Paula Moynihan, Professor of Nutrition and Oral Health at Newcastle University, commented: “Sugared drinks are the largest source of sugar in the diets of children in the UK and we know that current high sugar intakes are contributing to obesity and tooth decay… The announcement by George Osborne to introduce a tax on sugared soft drinks is a welcome step towards tackling childhood obesity and lowering the amount of sugar consumed in drinks. Evidence from other countries where a tax on sugared drinks has been introduced indicates taxing is effective in reducing the amount purchased and it is now up to the rest of the world to follow the example being set by the UK and others to tackle obesity and other conditions linked to sugars such as tooth decay on a global scale.”
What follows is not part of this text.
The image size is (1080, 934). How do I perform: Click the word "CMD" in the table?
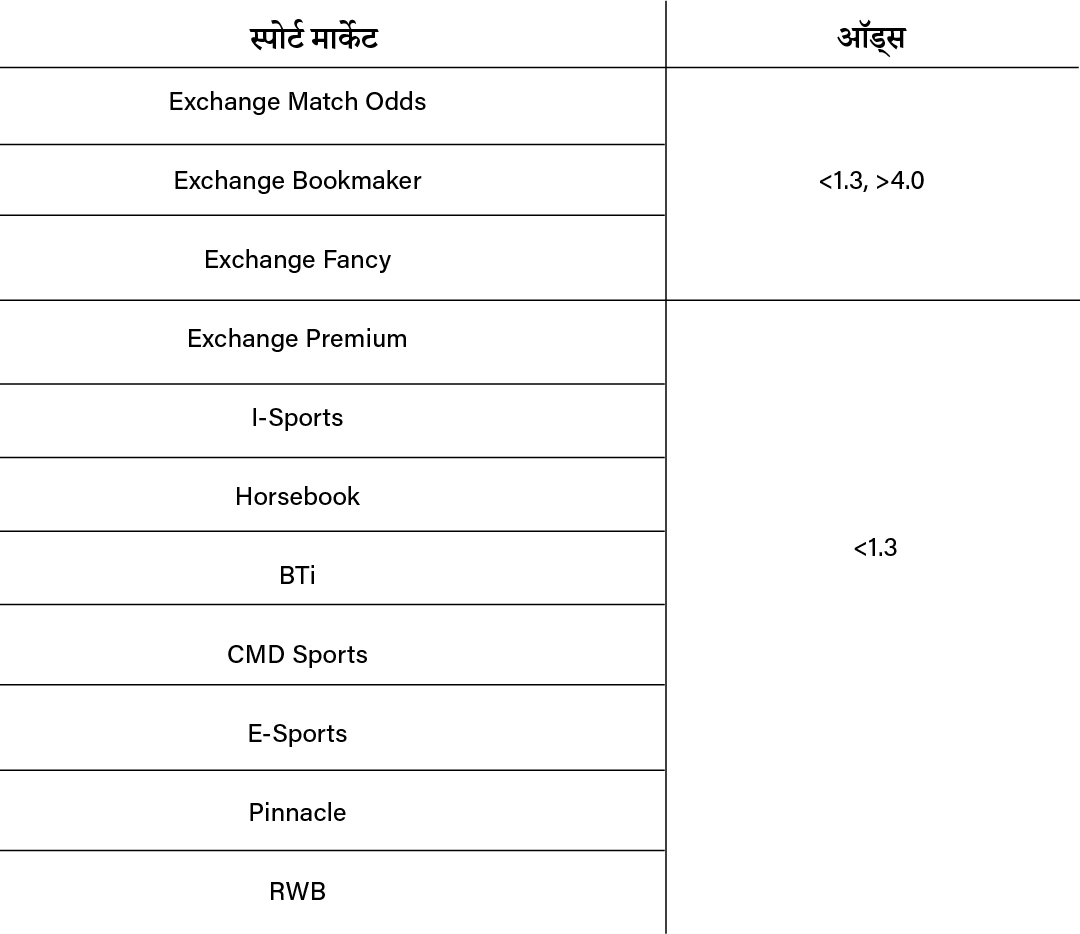click(x=254, y=655)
Steve Kearns, MD of Cawston Press, welcomed Osborne prioritising the long-term health of  children, but added: “However, in isolation, this levy is not the entire solution. The industry needs to drive greater nutritional awareness and education about sugar in a healthy and balanced diet.  So a well meant policy is only effective if it works in conjunction with accurate information – consumers have to be able to make well informed choices.”

Some were less happy. In a statement, Gavin Partington, director general, of the British Soft Drinks Association, said: “We are extremely disappointed by the government’s decision to hit the only category in the food and drink sector which has consistently reduced sugar intake in recent years – down 13.6% since 2012”, adding that the targeting of soft drinks was “simply absurd”.
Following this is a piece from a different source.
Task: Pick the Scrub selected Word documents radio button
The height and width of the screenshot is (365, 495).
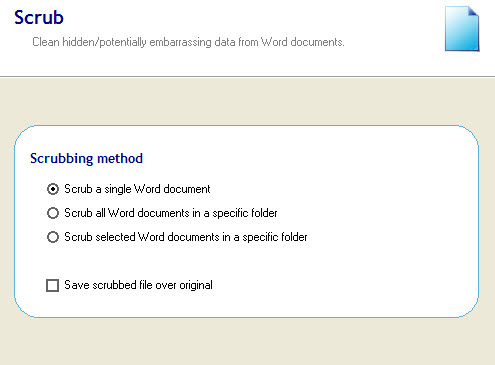Action: pyautogui.click(x=53, y=237)
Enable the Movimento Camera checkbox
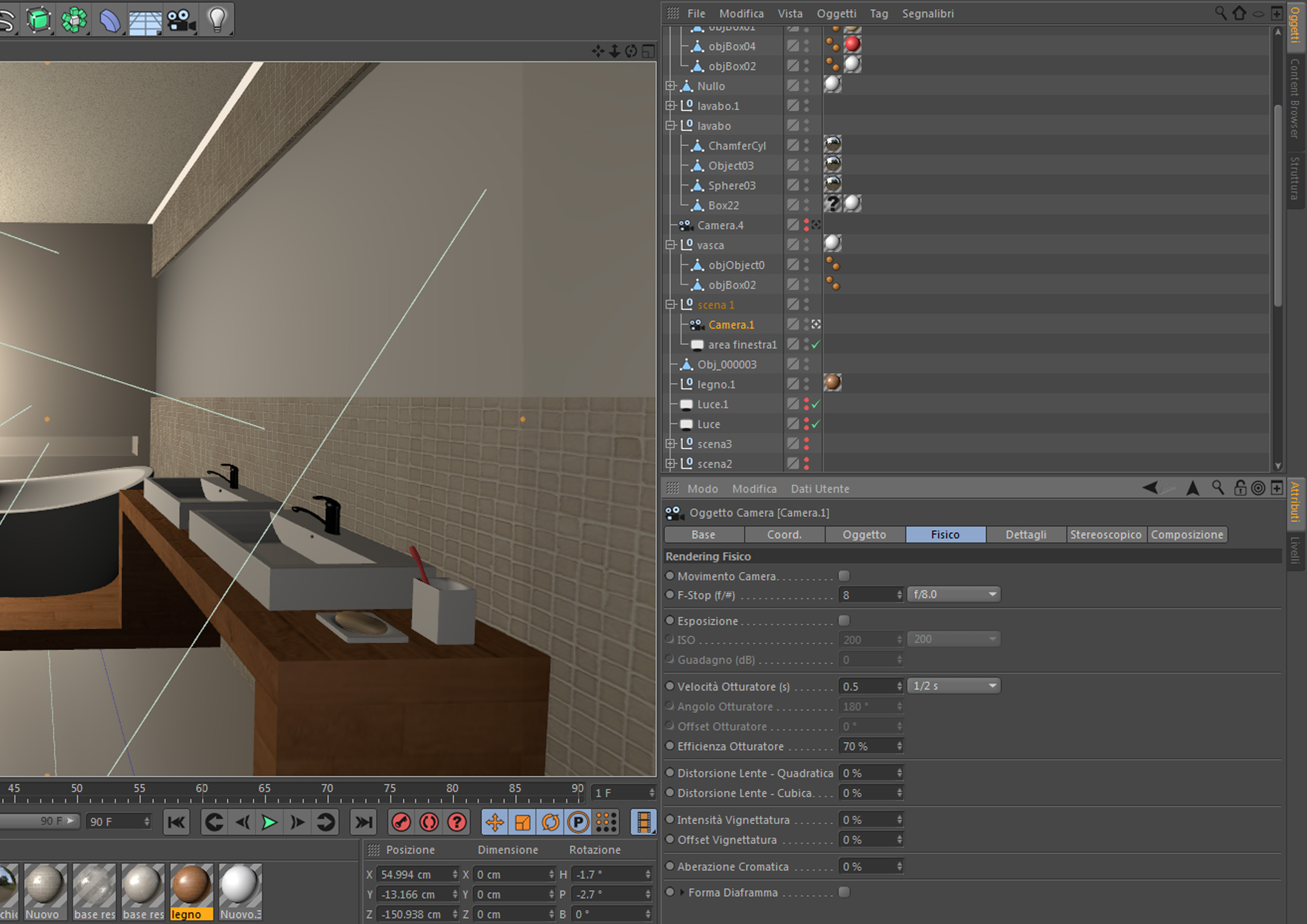The image size is (1307, 924). (844, 576)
“The so-called sugar tax has finally come to fruition, albeit only on water-based soft drinks, so excluding pure fruit juices and milk-based drinks,” said Nicky Strong, a Legal consultant at Bond Dickinson LLP. “The levy will be calculated on the total sugar content of these drinks, and will be charged direct to producers and importers, rather than being added to the price paid by consumers. It will be interesting to see how much devil there is in the detail when the government publishes its consultation on the levy in the summer”.

The levy is expected to raise £520 million in the first year, which, says the government, will be spent on primary schools on measures including expanding sports offers, activities and breakfast clubs.